→ **Task to carry out**
Please reproduce the records below, swapping each "GUI agent" for "screen assistant" and leaving every other part unchanged.

Entries on finding words and items
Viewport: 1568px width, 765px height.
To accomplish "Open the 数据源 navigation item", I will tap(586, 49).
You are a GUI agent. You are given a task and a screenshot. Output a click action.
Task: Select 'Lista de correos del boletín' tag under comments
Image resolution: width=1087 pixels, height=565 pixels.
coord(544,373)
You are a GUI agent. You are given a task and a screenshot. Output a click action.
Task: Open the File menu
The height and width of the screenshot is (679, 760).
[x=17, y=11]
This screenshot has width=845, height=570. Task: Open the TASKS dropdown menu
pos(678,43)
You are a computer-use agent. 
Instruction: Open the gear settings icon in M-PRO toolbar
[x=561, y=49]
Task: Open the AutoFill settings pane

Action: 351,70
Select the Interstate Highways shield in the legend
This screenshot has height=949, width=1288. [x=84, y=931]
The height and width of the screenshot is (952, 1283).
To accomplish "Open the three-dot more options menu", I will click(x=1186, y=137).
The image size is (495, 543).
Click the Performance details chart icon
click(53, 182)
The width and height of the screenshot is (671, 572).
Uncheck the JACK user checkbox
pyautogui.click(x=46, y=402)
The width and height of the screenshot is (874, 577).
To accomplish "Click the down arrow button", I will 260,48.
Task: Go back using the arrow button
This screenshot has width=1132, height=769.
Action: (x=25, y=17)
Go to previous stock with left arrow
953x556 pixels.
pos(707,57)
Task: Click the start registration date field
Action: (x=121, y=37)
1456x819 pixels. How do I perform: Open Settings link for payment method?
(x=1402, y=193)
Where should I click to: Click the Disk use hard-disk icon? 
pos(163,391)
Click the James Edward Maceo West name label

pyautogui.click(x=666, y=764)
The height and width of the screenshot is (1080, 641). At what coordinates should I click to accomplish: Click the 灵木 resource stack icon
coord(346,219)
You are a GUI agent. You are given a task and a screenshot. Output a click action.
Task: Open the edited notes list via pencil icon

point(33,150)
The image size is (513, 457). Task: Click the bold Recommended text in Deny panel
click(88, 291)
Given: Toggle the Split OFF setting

→ **Response to the exercise**
Viewport: 1568px width, 765px height.
To accomplish "Open the 数据源 navigation item", I will tap(586, 49).
You are a screen assistant. You are given a task and a screenshot. Output a click action.
Task: Select 'Lista de correos del boletín' tag under comments
Image resolution: width=1087 pixels, height=565 pixels.
coord(544,373)
You are a screen assistant. You are given a task and a screenshot. Output a click action.
Task: Open the File menu
The height and width of the screenshot is (679, 760).
[x=17, y=11]
This screenshot has width=845, height=570. Task: Open the TASKS dropdown menu
pos(678,43)
You are a computer-use agent. 
Instruction: Open the gear settings icon in M-PRO toolbar
[x=561, y=49]
Task: Open the AutoFill settings pane

Action: 351,70
Select the Interstate Highways shield in the legend
This screenshot has height=949, width=1288. [x=84, y=931]
The height and width of the screenshot is (952, 1283).
To accomplish "Open the three-dot more options menu", I will click(x=1186, y=137).
The image size is (495, 543).
Click the Performance details chart icon
click(53, 182)
The width and height of the screenshot is (671, 572).
Uncheck the JACK user checkbox
pyautogui.click(x=46, y=402)
The width and height of the screenshot is (874, 577).
To accomplish "Click the down arrow button", I will 260,48.
Task: Go back using the arrow button
This screenshot has width=1132, height=769.
Action: (x=25, y=17)
Go to previous stock with left arrow
953x556 pixels.
pos(707,57)
Task: Click the start registration date field
Action: (x=121, y=37)
1456x819 pixels. How do I perform: Open Settings link for payment method?
(x=1402, y=193)
Where should I click to: Click the Disk use hard-disk icon? 
pos(163,391)
Click the James Edward Maceo West name label

pyautogui.click(x=666, y=764)
The height and width of the screenshot is (1080, 641). At what coordinates should I click to accomplish: Click the 灵木 resource stack icon
coord(346,219)
You are a screen assistant. You are given a task and a screenshot. Output a click action.
Task: Open the edited notes list via pencil icon

point(33,150)
The image size is (513, 457). Task: Click the bold Recommended text in Deny panel
click(88, 291)
Given: Toggle the Split OFF setting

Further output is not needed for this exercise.